A Health Saving Account combines a high deductible health insurance with a side fund offering tax-deductible contributions, tax-deferred investment growth and tax-free distributions provided funds are spent on qualified medical expenses. This year, an individual is responsible for the first $1,050 to $2,700 of expenditures ($2,100 to $5,450 for families). Routine care is paid out-of-pocket, albeit with tax advantages. Just as car and homeowners insurance do not pay for maintenance and minor repairs, health insurance kicks in only in the event of a true catastrophe. Once a deductible is met, a generous insurance package, often 100 percent of covered expenses, takes over the burden. Money unspent in one year rolls over into the next, earning compound interest.
In short, Health Savings Accounts put the insurance back into health insurance, provide Americans with a triple tax free means to save for future expenses, and deliver a strong incentive to economize on use of health care.
Like any change, HSAs have powerful and vocal enemies. "You're giving them peanuts," gripes Columbia University Professor Sherry Glied, author of an anti-HSA study for the Commonwealth Fund. "Very few people will gain insurance coverage because of tax preferences for health savings accounts."
The evidence so far contradicts the critics. Health Savings Accounts have proven popular with both individuals and employers. Although a significant change from traditional medical insurance, more than 1 million HSAs were established by spring 2005. Roughly half of them were bought in the nongroup market.
HSAs are expanding health insurance. A study by America's Health Insurance Plans, an industry organization for health insurers, found 27 percent of small business companies that bought policies previously offered no health insurance. The same study found 37 percent of individual Health Savings Account purchasers were previously uninsured.

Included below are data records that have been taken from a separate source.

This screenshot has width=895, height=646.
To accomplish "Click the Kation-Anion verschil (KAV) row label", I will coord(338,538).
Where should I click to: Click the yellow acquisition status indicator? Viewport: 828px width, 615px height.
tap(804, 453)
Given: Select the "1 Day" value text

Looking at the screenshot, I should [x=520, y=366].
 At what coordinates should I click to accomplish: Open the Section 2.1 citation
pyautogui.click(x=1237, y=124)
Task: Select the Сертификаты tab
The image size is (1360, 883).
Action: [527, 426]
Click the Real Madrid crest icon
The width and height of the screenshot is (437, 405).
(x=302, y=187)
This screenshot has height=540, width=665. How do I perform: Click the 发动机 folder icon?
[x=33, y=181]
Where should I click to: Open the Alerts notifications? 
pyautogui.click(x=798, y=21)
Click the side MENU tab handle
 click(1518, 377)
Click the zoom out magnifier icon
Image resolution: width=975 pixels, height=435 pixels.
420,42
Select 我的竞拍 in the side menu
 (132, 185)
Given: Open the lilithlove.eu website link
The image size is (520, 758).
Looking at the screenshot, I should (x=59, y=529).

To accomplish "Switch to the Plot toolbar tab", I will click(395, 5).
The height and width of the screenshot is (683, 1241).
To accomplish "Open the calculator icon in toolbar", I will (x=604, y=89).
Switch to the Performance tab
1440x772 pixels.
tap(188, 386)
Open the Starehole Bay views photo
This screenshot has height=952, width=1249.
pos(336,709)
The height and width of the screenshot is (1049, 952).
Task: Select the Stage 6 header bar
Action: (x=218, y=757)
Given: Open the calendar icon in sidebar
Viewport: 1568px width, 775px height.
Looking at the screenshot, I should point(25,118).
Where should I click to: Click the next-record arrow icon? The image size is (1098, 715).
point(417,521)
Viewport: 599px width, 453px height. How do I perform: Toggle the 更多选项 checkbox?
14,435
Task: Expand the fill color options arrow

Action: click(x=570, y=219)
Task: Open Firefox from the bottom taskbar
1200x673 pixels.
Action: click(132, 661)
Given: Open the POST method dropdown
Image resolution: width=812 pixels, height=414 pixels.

By allowing people to retain and roll over money not spent on health care, HSAs transform health coverage from a use-it-or-lose-it insurance option into a wealth-accumulation vehicle, similar to 401(k) retirement plans.
A wide range of Americans find HSAs attractive. Far from being only for the wealthy, 1 in 2 new nongroup purchasers earn less than $50,000 each year, says a study by eHealthInsurance, an online brokerage serving the individual market.
And it isn't only the young. It seems old dogs can learn new tricks. The eHealthInsurance study found 45 percent of purchasers were over 40, with 19 percent 50 or older. A study by Assurant Health, serving small businesses, individuals and families, found 73 percent of its HSA customers were families with children and 57 percent included persons over age 40.
HSAs show economic incentives matter. The consulting firm McKinsey surveyed employees who had HSA-style accounts for an entire year. The good news: Employees were more attentive to their health, being 30 percent likelier to get an annual physical and 25 percent likelier to engage in healthy behaviors, and 20 percent likelier to comply with doctors' recommended treatments than their colleagues in traditional health plans.
The bad news: Only 44 percent of study respondents were more satisfied with their new plans than their former plans. A major dissatisfaction is lack of information on price and quality differences among providers. Eight in 10 respondents reported they had inadequate information on doctors' fees.
These numbers are hardly surprising, given that most of the U.S. health care infrastructure is designed to shield patients from ever knowing the true costs of care. As thousands more elect HSAs, health-care providers will surely produce consumer-oriented information. Aetna, for example, recently made available on its Web site the prices its members will pay specific doctors for their 25 most commonly performed procedures.
HSAs aren't a silver-bullet solution to all U.S. health-care problems. And they certainly aren't for everyone. Still, HSAs have accomplished much in two short years. They have a promising future.